At the same time, the reckoning reached beyond Lisbon’s administrative core. Clergy, diplomats, merchants, and foreign observers began to send reports abroad, turning the city into a case study for Europe. One striking fact is that the Lisbon earthquake became one of the most widely discussed disasters of the century almost immediately, not just because of its destruction but because it challenged assumptions about providence and progress. The city was being rebuilt as an object of knowledge even while still burning. Reports from Lisbon traveled through channels of correspondence, diplomatic dispatch, and public commentary, making the disaster something that could be read, interpreted, and debated far beyond Portugal.
The streets themselves remained unstable for days. Survivors slept in open spaces, afraid to return indoors. Water supply systems were interrupted. Food distribution became a matter of urgency. In such conditions, every decision had consequences: which buildings to enter, which bodies to move, which districts to clear, which rumors to believe. The disaster was therefore not only a moment of destruction but a continuing test of whether governance could exist when the built environment failed. Every ruined wall represented a hazard; every crowded square represented both shelter and vulnerability. A single aftershock could undo a rescue effort, and every fire that lingered threatened to spread into adjacent blocks of damaged timber and masonry.
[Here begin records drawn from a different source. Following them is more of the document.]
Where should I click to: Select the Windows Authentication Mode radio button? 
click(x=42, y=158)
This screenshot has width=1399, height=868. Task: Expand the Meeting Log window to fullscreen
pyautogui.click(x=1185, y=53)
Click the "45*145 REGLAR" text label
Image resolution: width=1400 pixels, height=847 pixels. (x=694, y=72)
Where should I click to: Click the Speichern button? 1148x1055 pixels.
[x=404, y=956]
Among the notable acts of response was the attempt to assess damage systematically, with officials and observers trying to understand which parts of the city were ruined and which could be saved. That impulse mattered because it pointed toward a future in which disaster would be measured rather than merely lamented. Lisbon was becoming not just a tragedy but evidence. The city’s condition had to be made legible: what had fallen, what remained standing, what could be repaired, and what had to be cleared. This was not merely administrative tidiness. It was the difference between restoring a city and surrendering it to ruin.
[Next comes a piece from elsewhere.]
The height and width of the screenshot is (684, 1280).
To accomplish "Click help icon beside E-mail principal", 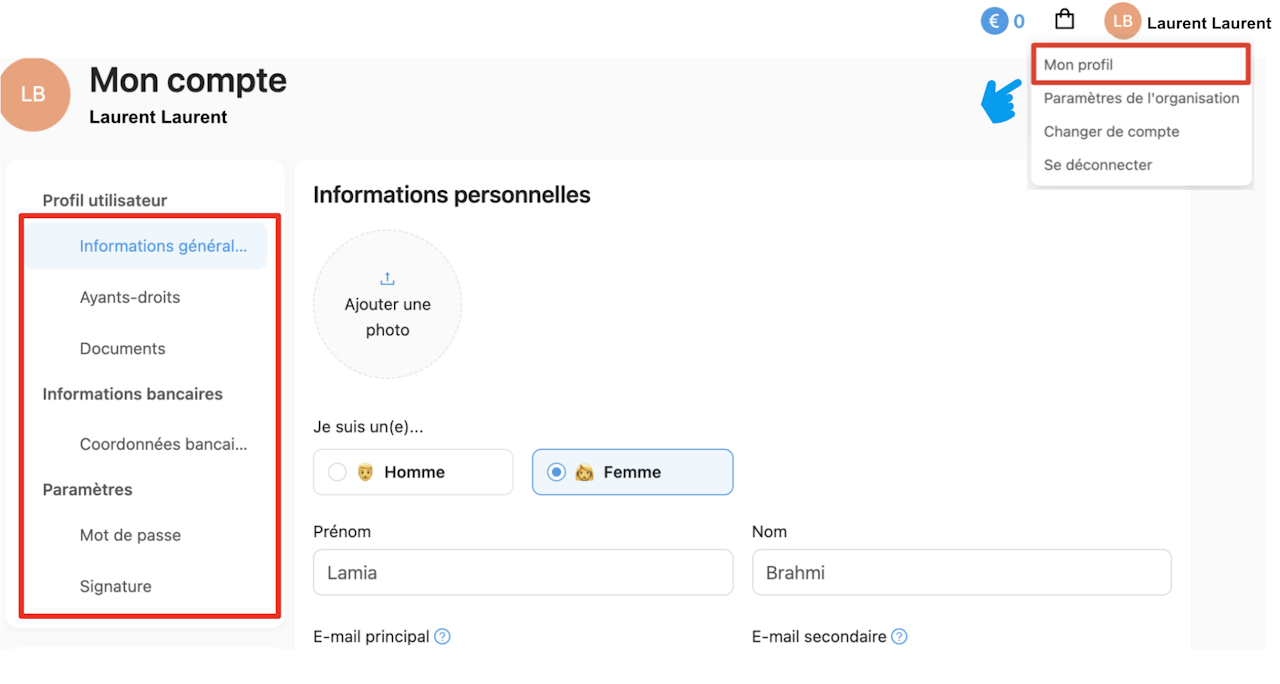I will pos(443,636).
That urge toward measurement also revealed how much had already been lost in the initial violence. Written records were vulnerable to fire; accounts were incomplete; and official memory depended on what could be recovered from damaged offices, surviving witnesses, and the testimony of those who had lived through the shocks. The reckoning, then, was forensic as well as humanitarian. It required seeing what the flames had spared, identifying what the rubble concealed, and deciding what the state could plausibly know. In that sense, every list of losses and every inspection of a damaged district was part of the effort to reconstruct authority from fragments.
By the time the acute emergency began to stabilize, the city had already become a subject of imperial, theological, and scientific inquiry. The flames were not fully extinguished, the dead were not fully counted, and the survivors were not fully housed. Yet the first grim order had returned: the living were being fed, the dead were being buried, and the city was being surveyed for its next life. Lisbon’s reckoning was therefore not a single act but a sequence of hard choices made in the shadow of still-smoldering ruin, where every measure of relief carried with it the burden of control, and every attempt at order depended on what could still be saved from collapse.